The data storage flow consists of four main structures: Raw Data, Data Lake, Data Hub, and Data Warehouse. Though not shown in the diagram, each step in each flow consists of generated and configuration metadata to aid the user in process management and configurations respectively.

To illustrate how the DataForge refinement process works, we will dive into each step and it's components.

Ore¶

Unrefined data captured exactly as delivered from the source.

DataForge does not generate or store data. DataForge relies on external raw data sources, and supports many types of data sources such as files, databases, APIs, and events.

Ingestion is the first step in the refinement process where data is copied from external data sources and ingested into the DataForge framework, ultimately creating a new table in Databricks or Snowflake. As DataForge ingests data for the refinement process, it identifies and stores information such as source database, original file location, and source schema within Ember, resulting in a self-managing data lake.

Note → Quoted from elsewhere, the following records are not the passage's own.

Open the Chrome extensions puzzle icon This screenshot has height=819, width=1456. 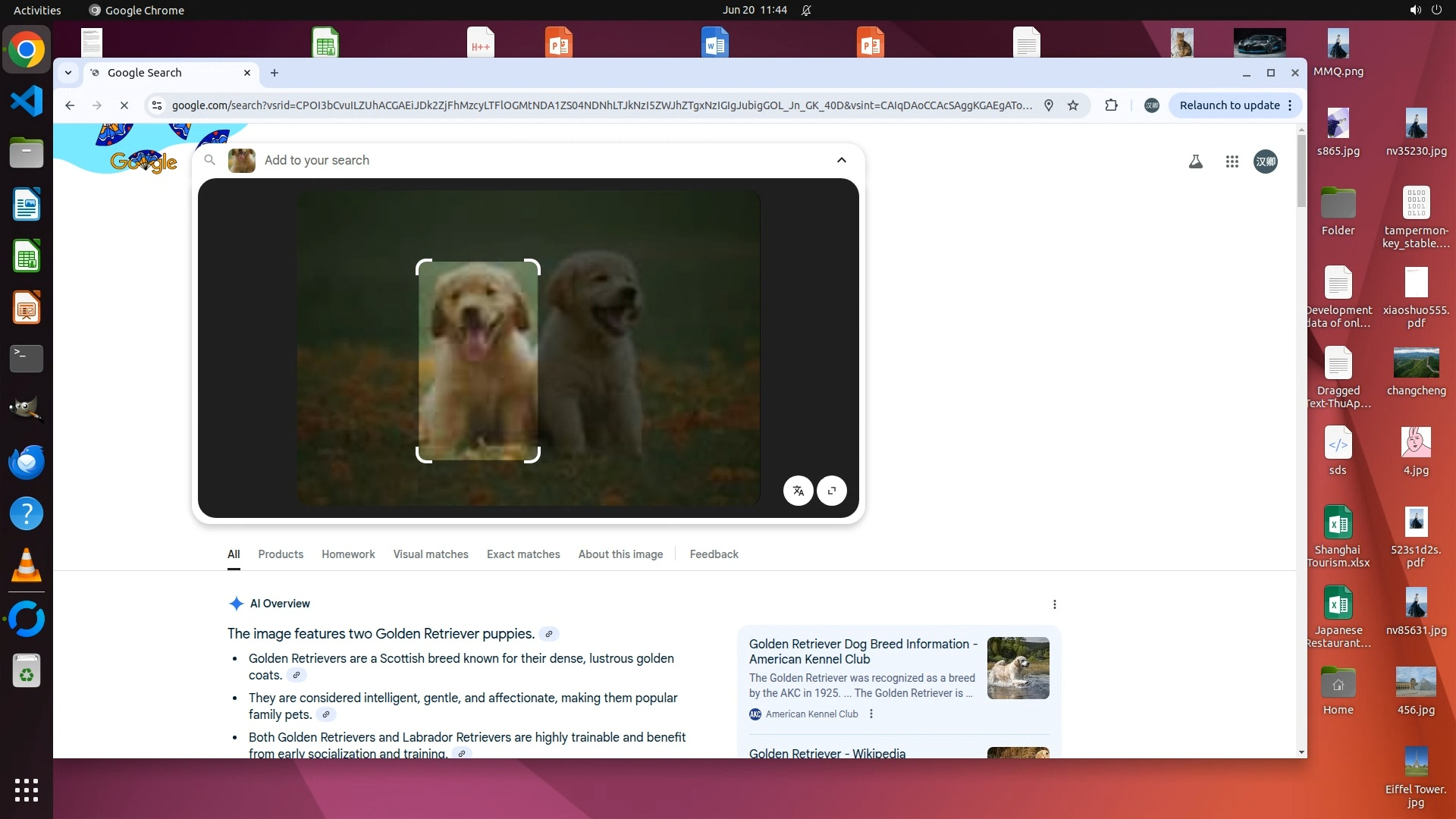click(1111, 105)
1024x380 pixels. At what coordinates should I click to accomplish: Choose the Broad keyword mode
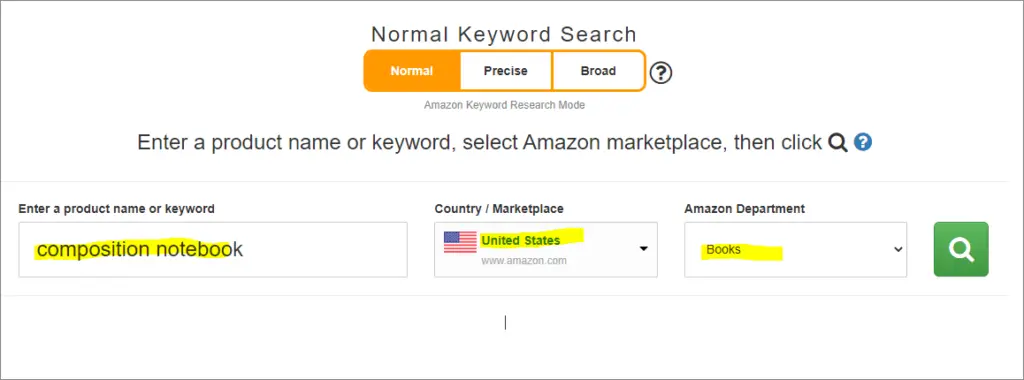click(x=598, y=71)
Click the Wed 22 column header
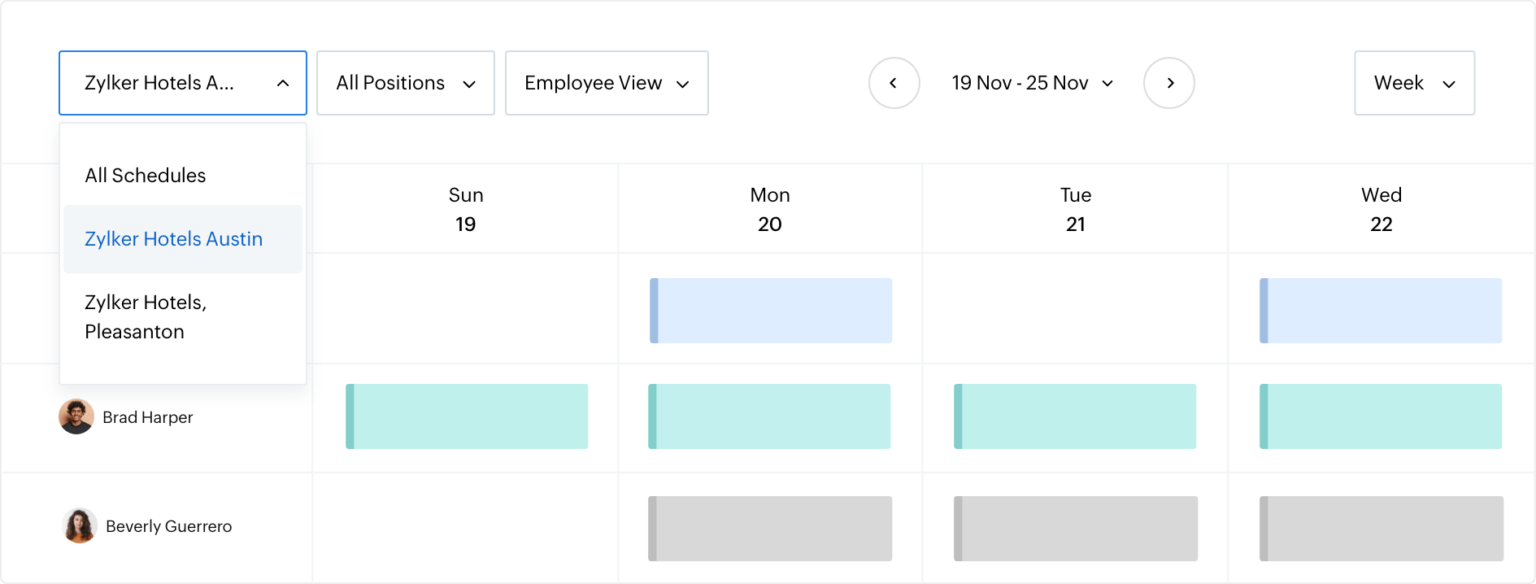 pos(1381,208)
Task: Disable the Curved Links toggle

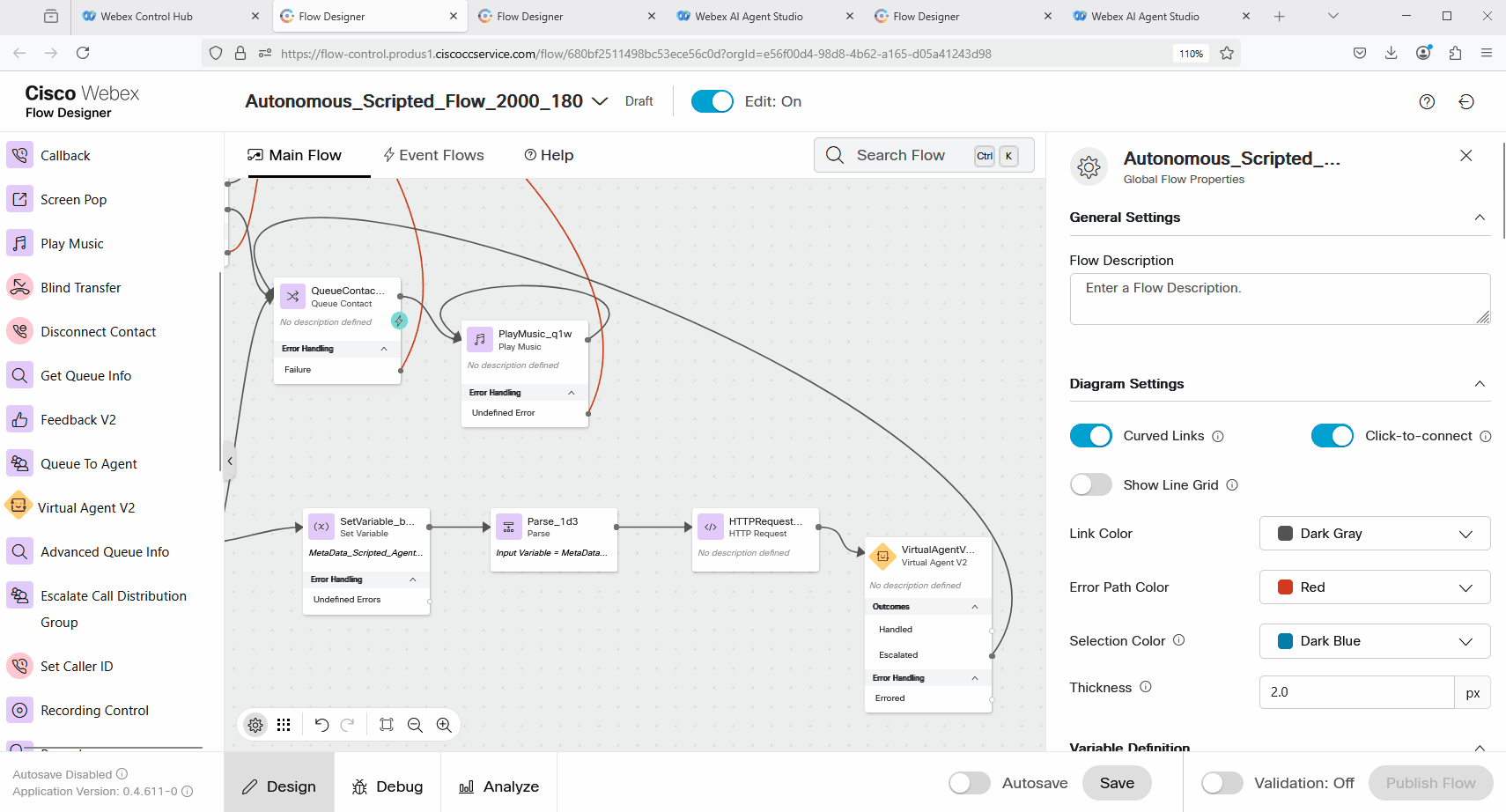Action: tap(1090, 436)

As file data can vary in format and nature, the Parse step is run after Ingestion for files to standardize/normalize the format of all data (think nomenclature and data types) before further refinement.

Both of these steps are facilitated by the Connections and Sources that you define.

Mineral¶

Purpose-built change detection isolates only the new or updated records.

The Mineral stage of the refinement process consists of DataForge detecting new or changed records within the data that has been ingested compared to data that is already refined. This Capture Data Changes process is driven based on the settings you optionally change within your Source, such as the refresh type.

Alloy¶

Business logic, joins, and enrichment are applied only to the incremental batch - improving both performance and predictability.

With a clean, well-formatted table listing all the records that need updating, it is time to enrich your data with Alloy through data quality checks and additional business logic. User-specified rules are created and managed for each dataset through the Source Relations and Rules interfaces to drive transformations and processing during an Enrichment step. DataForge provides a flexible, yet guided framework for data management, to assist you in creating always-valid relations between sources which allow you to transform your data using any combination of references across your datasets without concern for data duplication and bad joining of data.

The Alloy process runs all of your business logic and rule transformations, appending new columns to the existing table containing only the records that need updating.

Ingot¶

The enriched batch is merged into the full dataset through a consistent refinement process that ensures clean, canonical results.

Each source has a hub table representing the truth of the most up-to-date data. The Ingot process begins with a Refresh step, which merges the results of Alloy into the hub table. As data moves through processing steps, DataForge automatically and continuously modifies the underlying table structures to ensure optimal performance.

After Refresh, the Recalculate step runs which recalculates rules that you've identified to always keep current for historical data that has already run through the refinement process.

The result of the Ingot process is a finalized source hub table that is ready to be published or analyzed.

Product¶

Final data outputs are materialized for analytics, operational systems, and downstream consumers.

The Product process is a layer where you can optionally combine and publish your refined data to external locations for consumption downstream. After data is fully refined in your source hub table, the Output step runs to publish your data externally to one or more destinations you choose, such as different tables or materialized views, files, or events, etc.

The Product phase allows you to use the pre-existing relation logic to combine and stack transformed data sets across your Sources to a single location. This phase of the process typically consists of very limited transformation logic, instead focusing on mappings of data sets and data fields from the source hub tables to the final location(s).

The Output step is facilitated by the Connections and Outputs screens in the DataForge interface.

DataForge supports most column-oriented storage technologies, such as SQL Server, Snowflake, Parquet, etc. and can fully manage the table structures, data models, and maintenance operations. However, you can optionally define custom code using the DataForge SDK to achieve anything you need that is not already provided. Any custom code is run as a Post Output step after Output completes.

Ember Metadata¶

Ember, DataForge's structured data catalog and declarative metadata engine, is used to drive all data processing during refinement. Ember consists of a combination of user, system, and process driven metadata. It is the definition layer that tells Alloy exactly how each step of the refinement process should behave. Ember is a proprietary catalog that you can easily query in Databricks or Snowflake at any time to see any details of your configurations or monitor processing.